UEA Healthy Planet hosted a debate putting forward arguments from six panelists from different backgrounds, proposing answers to the question: ‘Should UEA cut ties with the fossil fuel industry’ on the 22nd October. The rationale behind this debate is because UEA is well known for its research in climate change, however this institution has over £130,000 invested in fossil fuel companies, including Shell and BG group.
Dr. David Pencheon, the Director of the NHS Sustainable Development Unit, proposes that unless health systems and universities show big symbolic signs that something is ethically, health-wise and financially undesirable, we will be perpetuating it. Chris Jarvis, UEA Student Union’s Campaigns and Democracy Officer, reiterates Dr Pencheon’s perspective, claiming that divestment represents a more profound and symbolic change. He outlines that it is hypocritical for an institution that wants to continue its reputation as progressive, to exacerbate the worst aspects of climate change by investing in the fossil fuel industry. Emma Silk, UEA Environmental Sciences graduate and former Fossil Free campaigner, emphasised a point of hypocrisy. As an institution that is one of the leaders in climate change and environmental sciences research, how can UEA fund the industry that is doing the most damage? Furthermore, UEA has justified its inaction by stating that their investment are made into “sustainable and ethically appropriate funds,” however, these companies are notorious for their disregard of human rights and environmental abuse. Brett Scott, a financial activist questions the “risk and return” ideology of traditional finance. He argues that high returns do not justify the “undermining of ecological stability and humankind.” Historically, protests have been shown to be effective in forcing the industries to change, it is a resource that we must exploit in order to build a progressive society. UEA economics lecturer, Dr Fabio Arico pushed his pro-divestment view in which he stated that the most important role of this institution is to improve education and innovation. He believes that the university is unable to afford the cost of divestment and that students and UEA as a whole would be better off looking at a different take on being environmentally friendly.

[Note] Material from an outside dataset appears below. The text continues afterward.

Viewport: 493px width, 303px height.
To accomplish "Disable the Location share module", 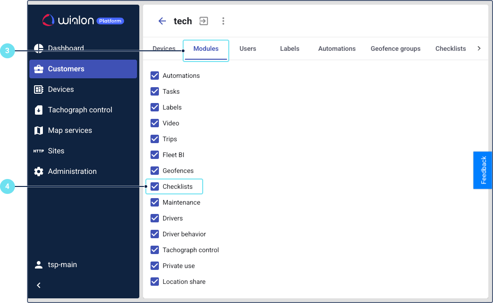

Prof. Andrew Watkinson, UEA Environmental Sciences lecturer and former director of the Tyndall Centre highlights that UEA very much supports climate change research, whereas current UK politics has sidelined climate change as a global issue, perhaps suggesting that UEA is already doing so much for climate change, thus does not need to do anymore? Members of the audience commented that £130,000 is not a lot of money, and that we should be focusing our efforts elsewhere, where we could make a bigger impact.